Caxton intentó ignorarla y se acercó a la litera. Era evidente que la cama de abajo era la de Stimson. En la pared había varias fotografías de bebés pegadas con cinta adhesiva. Sin embargo, no se trataba de instantáneas, sino de recortes de revistas. La cama estaba deshecha y la manta yacía a los pies hecha un ovillo. La litera superior estaba vacía y contenía tan sólo un colchón que cedió fácilmente cuando Caxton lo empujó con una mano, y una almohada hecha del mismo material ignífugo e irrompible que la manta y la toalla. A los pies del colchón había una bolsa que contenía sus efectos personales.
—Yo también soy un poco famosa, ¿sabes? —dijo Gert, que tenía ganas de cháchara—. Pero no debes creer todo lo que oigas.

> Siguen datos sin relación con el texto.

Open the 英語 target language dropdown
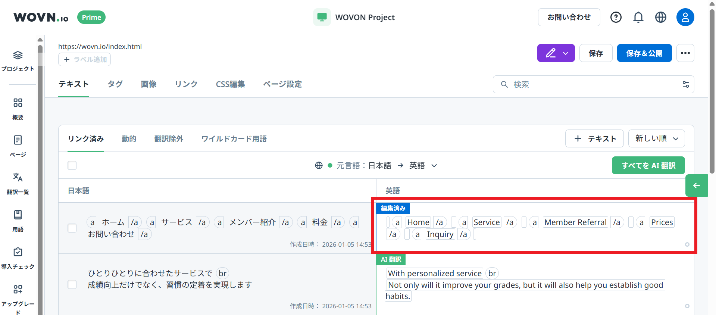 click(423, 165)
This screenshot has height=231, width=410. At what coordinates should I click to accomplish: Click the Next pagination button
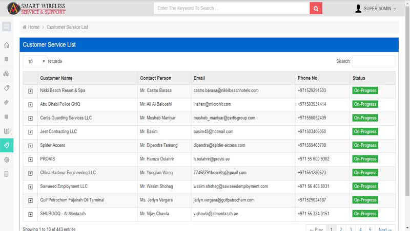pos(384,229)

Caxton se dijo que el nombre le resultaba vagamente familiar, aunque no lograba recordar dónde lo había oído. No le cabía ninguna duda de que pronto oiría el relato pormenorizado sobre las hazañas de Gert, de modo que no se tomó la molestia de hacer preguntas.
Hizo la cama a conciencia, sabedora de que disponía de todo el tiempo del mundo. La directora de la cárcel le había dicho que se encargarían de traerle sus cosas, pero la bolsa estaba prácticamente vacía. Le habían quitado el cepillo de dientes, el peine y prácticamente todos los libros. Le habían dejado un par de ellos, ediciones de tapa blanda y arrugada, y una fotografía. Era la fotografía de Clara que Caxton había tomado en una ocasión, durante un picnic de la oficina del sheriff. Estaba en un marco, pero éste había sido incautado. Al sacarlo, la foto había terminado rota por una esquina.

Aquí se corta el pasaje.